Glenrothes MP, Peter Grant commented: “The UK Government’s EU Bill contains so many serious flaws it’s difficult to know where to start.

"The Tory mantra on Brexit has been about ‘taking back control,’ however, two decades on from when the people of Scotland voted for a Scottish Parliament, we find ourselves in the extraordinary position whereby the Tory Government is intent on not just taking back control from Brussels, but also from Scotland, Wales and Northern Ireland, in one of the most democratically outrageous power grabs.

“The UK Government cannot repeat the argument that it seeks a UK-wide approach when Ministers have not met with the devolved administrations for seven months, and only after pressure from the SNP has the UK Government finally agreed to live up to its own promises and meet - thus far on an undisclosed date.

“As well as the risk to Scotland of a power grab, and the risk to the UK’s economy with the possible exit from the Single Market, there is a very real flaw in this Bill in that it offers no clarity to the three million EU nationals who have chosen the UK as their home and who contribute economically and socially."

He added: "It offers no protection of their rights, it offers no protection to anyone’s rights.
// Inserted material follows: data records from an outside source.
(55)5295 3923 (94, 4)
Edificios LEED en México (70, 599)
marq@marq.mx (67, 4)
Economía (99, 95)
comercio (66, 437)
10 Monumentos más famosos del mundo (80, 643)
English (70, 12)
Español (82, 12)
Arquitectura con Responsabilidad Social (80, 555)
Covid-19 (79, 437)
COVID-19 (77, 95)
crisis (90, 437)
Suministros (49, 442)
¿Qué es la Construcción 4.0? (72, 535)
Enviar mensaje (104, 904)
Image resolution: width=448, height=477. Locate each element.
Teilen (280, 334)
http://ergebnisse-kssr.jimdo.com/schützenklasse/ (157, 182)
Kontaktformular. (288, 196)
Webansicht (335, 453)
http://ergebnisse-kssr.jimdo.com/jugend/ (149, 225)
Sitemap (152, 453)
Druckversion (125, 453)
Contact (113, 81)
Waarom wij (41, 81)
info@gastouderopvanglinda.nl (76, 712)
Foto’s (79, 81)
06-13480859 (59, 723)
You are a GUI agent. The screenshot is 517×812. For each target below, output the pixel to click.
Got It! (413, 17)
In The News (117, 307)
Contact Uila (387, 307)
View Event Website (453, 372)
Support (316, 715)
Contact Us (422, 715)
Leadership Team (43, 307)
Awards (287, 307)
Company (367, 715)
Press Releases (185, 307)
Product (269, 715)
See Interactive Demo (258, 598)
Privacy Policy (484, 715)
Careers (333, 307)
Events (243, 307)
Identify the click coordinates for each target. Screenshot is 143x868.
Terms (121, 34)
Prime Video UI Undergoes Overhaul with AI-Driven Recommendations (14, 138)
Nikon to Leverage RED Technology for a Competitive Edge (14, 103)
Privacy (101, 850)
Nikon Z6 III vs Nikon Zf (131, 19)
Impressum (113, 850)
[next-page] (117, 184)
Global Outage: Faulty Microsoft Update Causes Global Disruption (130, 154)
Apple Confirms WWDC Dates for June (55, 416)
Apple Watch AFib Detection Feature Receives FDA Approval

In fact it does the opposite.

"The Bill will enable the Government to have the right to repeal legislation on workers’ rights, without needing an Act of Parliament; the right to negotiate and conclude trade deals with the same disregard for parliamentary scrutiny as they currently exhibit, and the right to use these trade deals to turn the UK into a low wage, low rights sweat shop economy.

"Every elected Scottish MP will have a crucial role in either granting this Tory Government a pass to simply do as it pleases, or stand with SNP MPs in the lobby and deny the power grab they seek to achieve."